**PROBLEM DESCRIPTION:** Copy out all the records, word for word.

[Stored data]

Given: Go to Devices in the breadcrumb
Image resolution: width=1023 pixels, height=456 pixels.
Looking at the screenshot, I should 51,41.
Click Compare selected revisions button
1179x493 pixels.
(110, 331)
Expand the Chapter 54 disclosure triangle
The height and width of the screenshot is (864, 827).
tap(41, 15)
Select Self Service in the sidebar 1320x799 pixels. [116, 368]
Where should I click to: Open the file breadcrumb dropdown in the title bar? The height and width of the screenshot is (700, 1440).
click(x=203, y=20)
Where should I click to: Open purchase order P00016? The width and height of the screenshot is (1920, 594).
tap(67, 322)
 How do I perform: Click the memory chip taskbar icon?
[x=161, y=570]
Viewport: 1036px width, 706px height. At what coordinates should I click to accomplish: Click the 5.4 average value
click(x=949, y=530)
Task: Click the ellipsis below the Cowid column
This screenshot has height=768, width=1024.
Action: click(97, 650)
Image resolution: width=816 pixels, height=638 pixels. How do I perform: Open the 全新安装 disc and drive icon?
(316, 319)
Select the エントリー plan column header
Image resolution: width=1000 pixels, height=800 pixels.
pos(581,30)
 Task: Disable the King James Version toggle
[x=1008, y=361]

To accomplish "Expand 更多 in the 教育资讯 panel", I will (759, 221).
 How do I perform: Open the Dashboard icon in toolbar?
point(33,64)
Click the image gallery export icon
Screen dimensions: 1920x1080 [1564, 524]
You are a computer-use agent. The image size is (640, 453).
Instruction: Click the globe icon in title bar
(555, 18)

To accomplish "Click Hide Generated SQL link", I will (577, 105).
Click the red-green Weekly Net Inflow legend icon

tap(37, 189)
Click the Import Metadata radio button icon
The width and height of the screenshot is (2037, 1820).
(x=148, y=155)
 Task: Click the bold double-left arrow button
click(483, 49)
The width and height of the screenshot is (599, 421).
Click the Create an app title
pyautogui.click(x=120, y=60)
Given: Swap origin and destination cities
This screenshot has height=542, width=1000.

**OUTPUT:**
Given: Go to Devices in the breadcrumb
Image resolution: width=1023 pixels, height=456 pixels.
Looking at the screenshot, I should 51,41.
Click Compare selected revisions button
1179x493 pixels.
(110, 331)
Expand the Chapter 54 disclosure triangle
The height and width of the screenshot is (864, 827).
tap(41, 15)
Select Self Service in the sidebar 1320x799 pixels. [116, 368]
Where should I click to: Open the file breadcrumb dropdown in the title bar? The height and width of the screenshot is (700, 1440).
click(x=203, y=20)
Where should I click to: Open purchase order P00016? The width and height of the screenshot is (1920, 594).
tap(67, 322)
 How do I perform: Click the memory chip taskbar icon?
[x=161, y=570]
Viewport: 1036px width, 706px height. At what coordinates should I click to accomplish: Click the 5.4 average value
click(x=949, y=530)
Task: Click the ellipsis below the Cowid column
This screenshot has height=768, width=1024.
Action: click(97, 650)
Image resolution: width=816 pixels, height=638 pixels. How do I perform: Open the 全新安装 disc and drive icon?
(316, 319)
Select the エントリー plan column header
Image resolution: width=1000 pixels, height=800 pixels.
pos(581,30)
 Task: Disable the King James Version toggle
[x=1008, y=361]

To accomplish "Expand 更多 in the 教育资讯 panel", I will (759, 221).
 How do I perform: Open the Dashboard icon in toolbar?
point(33,64)
Click the image gallery export icon
Screen dimensions: 1920x1080 [1564, 524]
You are a computer-use agent. The image size is (640, 453).
Instruction: Click the globe icon in title bar
(555, 18)

To accomplish "Click Hide Generated SQL link", I will (577, 105).
Click the red-green Weekly Net Inflow legend icon

tap(37, 189)
Click the Import Metadata radio button icon
The width and height of the screenshot is (2037, 1820).
(x=148, y=155)
 Task: Click the bold double-left arrow button
click(483, 49)
The width and height of the screenshot is (599, 421).
Click the Create an app title
pyautogui.click(x=120, y=60)
Given: Swap origin and destination cities
This screenshot has height=542, width=1000.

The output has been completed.